WORK INSTRUCTIONS. When a line in the entries below contains "badge", tally it; give the tally with nothing added.

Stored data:
========

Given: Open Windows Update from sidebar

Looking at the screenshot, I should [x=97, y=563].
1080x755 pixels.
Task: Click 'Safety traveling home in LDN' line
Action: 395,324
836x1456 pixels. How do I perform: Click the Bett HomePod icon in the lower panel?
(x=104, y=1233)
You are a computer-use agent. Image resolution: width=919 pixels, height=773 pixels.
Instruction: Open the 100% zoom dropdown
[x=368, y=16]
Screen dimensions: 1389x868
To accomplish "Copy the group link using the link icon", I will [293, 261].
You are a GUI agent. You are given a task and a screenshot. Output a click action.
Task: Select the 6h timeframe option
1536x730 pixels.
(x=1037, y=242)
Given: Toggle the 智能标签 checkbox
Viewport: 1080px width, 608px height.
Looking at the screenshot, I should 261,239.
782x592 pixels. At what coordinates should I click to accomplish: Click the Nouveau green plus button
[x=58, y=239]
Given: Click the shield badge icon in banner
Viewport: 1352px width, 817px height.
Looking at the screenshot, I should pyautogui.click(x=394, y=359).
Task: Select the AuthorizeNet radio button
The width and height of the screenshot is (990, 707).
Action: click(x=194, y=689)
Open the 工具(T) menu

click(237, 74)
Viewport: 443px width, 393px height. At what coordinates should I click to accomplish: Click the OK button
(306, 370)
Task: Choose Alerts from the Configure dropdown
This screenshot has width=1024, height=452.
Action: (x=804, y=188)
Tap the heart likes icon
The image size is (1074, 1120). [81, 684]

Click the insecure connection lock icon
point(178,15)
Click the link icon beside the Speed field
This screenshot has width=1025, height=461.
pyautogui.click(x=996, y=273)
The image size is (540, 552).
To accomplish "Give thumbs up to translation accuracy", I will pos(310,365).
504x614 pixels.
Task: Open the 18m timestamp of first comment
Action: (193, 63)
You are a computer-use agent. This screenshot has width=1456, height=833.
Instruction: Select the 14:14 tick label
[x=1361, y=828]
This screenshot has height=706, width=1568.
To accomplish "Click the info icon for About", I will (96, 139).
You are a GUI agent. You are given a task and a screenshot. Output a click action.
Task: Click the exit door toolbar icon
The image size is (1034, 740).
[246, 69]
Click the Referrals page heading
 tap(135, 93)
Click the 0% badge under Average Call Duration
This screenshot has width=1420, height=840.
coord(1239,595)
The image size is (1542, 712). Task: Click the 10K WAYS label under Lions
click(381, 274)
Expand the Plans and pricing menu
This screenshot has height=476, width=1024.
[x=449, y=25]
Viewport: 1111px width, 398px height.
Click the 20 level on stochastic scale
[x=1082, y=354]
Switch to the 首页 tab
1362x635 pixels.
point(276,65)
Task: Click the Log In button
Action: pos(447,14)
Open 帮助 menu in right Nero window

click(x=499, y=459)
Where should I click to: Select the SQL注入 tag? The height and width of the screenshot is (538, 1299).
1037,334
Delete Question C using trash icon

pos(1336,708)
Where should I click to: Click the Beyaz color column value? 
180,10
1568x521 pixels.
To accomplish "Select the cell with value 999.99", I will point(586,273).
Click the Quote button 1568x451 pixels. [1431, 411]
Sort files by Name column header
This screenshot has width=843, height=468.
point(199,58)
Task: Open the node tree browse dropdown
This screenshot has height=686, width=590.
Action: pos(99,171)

========

YOUR SOLUTION. 2